Brytyjska artystka Sally Hewett nadaje nowy sens rzeźbiarskiemu podejściu do kobiecych rzemiosł. Zamiast haftowania kwiatów, szczeniąt i radosnych scen, artystka wypełnia tamborki haftując tyłki, piersi, i genatalia. Przy pomocy okrągłych kompozycji o obłych powierzchniach z imitacjami włosów łonowch, Hewett zgłębia temat ludzkiego owłosienia i tego, jak traktują je ludzie w imię konwencji. Mężczyźni i kobiety niemal rytualnie golą i usuwają włosy ze swoich ciał – brody, włosy pod pachami, włosy łonowe, czy włosy na nogach, podczas gdy inne – włosy na głowie, brwi, rzęsy – są cenne i robi się wszystko, żeby pobudzić ich wzrost.
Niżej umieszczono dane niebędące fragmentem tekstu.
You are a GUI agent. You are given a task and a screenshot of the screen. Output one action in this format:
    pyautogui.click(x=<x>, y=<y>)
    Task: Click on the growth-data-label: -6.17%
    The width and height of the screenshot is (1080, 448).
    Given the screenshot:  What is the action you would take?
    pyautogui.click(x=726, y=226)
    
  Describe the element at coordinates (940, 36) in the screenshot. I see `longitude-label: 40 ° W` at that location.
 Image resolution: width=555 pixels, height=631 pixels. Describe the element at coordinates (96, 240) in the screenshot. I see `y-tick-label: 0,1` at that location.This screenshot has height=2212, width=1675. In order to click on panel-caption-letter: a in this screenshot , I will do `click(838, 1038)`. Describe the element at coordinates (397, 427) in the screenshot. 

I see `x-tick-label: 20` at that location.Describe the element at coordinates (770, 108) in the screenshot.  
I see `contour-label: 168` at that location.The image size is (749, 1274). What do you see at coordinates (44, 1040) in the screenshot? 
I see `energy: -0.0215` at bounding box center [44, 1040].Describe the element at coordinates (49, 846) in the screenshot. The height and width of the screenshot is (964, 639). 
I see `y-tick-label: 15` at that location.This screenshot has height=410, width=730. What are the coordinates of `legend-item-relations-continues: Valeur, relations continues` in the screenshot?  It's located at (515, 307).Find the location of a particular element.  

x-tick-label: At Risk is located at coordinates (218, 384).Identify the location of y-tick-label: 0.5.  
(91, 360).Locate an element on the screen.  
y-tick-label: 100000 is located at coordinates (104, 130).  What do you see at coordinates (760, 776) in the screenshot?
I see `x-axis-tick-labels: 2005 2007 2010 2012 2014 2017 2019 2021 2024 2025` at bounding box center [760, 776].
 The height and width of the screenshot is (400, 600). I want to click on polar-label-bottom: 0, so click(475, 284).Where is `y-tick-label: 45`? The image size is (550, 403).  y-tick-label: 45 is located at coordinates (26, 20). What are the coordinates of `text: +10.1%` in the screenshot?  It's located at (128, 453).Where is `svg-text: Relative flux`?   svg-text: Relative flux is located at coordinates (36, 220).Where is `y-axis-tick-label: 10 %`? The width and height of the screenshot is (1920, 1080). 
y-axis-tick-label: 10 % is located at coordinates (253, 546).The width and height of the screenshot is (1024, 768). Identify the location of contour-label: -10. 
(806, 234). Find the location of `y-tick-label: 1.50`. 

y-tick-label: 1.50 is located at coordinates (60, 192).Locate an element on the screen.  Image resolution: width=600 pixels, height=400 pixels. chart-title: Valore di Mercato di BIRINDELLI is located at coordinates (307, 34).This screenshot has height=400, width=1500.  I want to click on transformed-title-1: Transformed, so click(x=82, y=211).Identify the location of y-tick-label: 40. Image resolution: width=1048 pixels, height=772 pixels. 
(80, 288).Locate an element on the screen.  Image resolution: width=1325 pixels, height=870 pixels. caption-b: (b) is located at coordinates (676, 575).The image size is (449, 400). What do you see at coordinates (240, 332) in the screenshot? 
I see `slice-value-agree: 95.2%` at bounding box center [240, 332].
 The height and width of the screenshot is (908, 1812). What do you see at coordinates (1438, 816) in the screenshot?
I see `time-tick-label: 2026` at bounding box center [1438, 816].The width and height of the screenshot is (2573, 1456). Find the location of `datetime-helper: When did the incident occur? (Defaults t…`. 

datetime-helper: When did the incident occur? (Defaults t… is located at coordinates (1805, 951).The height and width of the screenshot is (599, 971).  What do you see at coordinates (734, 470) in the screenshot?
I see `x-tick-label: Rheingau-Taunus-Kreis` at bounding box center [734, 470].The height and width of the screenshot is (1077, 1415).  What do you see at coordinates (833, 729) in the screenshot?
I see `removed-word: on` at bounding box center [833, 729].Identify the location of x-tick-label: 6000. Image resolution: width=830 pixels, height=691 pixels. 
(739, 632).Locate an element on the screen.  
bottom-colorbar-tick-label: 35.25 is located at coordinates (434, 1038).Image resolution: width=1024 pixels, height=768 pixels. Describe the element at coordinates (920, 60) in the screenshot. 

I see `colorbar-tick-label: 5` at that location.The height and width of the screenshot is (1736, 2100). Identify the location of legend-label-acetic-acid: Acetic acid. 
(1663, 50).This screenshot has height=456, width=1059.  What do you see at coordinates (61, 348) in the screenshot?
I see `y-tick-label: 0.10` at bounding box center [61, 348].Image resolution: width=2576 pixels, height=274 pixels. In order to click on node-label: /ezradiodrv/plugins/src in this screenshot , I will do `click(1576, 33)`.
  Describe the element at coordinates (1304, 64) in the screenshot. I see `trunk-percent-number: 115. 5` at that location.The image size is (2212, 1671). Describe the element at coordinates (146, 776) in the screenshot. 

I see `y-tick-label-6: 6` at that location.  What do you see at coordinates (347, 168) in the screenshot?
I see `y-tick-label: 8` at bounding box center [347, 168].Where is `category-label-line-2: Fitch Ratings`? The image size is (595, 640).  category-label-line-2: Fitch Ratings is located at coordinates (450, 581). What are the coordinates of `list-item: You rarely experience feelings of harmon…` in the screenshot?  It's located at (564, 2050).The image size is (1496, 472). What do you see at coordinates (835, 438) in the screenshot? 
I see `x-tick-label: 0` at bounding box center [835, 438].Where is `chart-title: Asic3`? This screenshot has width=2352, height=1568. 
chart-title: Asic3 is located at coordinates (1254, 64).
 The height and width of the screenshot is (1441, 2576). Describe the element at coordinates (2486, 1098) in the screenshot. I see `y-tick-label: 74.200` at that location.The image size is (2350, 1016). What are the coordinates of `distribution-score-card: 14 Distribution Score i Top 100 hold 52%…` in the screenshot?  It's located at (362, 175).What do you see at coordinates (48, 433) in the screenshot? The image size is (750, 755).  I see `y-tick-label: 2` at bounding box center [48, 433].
Sally Hewett. Sculptures. 2014. Źródło: mrxstitch.com
Iwona Demko, artystka wizualna, rzeźbiarka, absolwentka Wydziału Rzeźby krakowskiej ASP, poświęciła swoją twórczość waginie i przywróceniu jej należnej roli w naszej kulturze. Choć zasadniczo nie ma tematów tabu, słowo wagina w kulturze chrześcijańskiej budzi głównie zażenowanie i ma wyłącznie konotacje seksualne. A przecież to miejsce, przez które wszyscy przyszli na świat powinno być otaczane poważaniem i szacunkiem. Załączone prace pochodzą z projektu Waginatyzm – od profanum do sacrum.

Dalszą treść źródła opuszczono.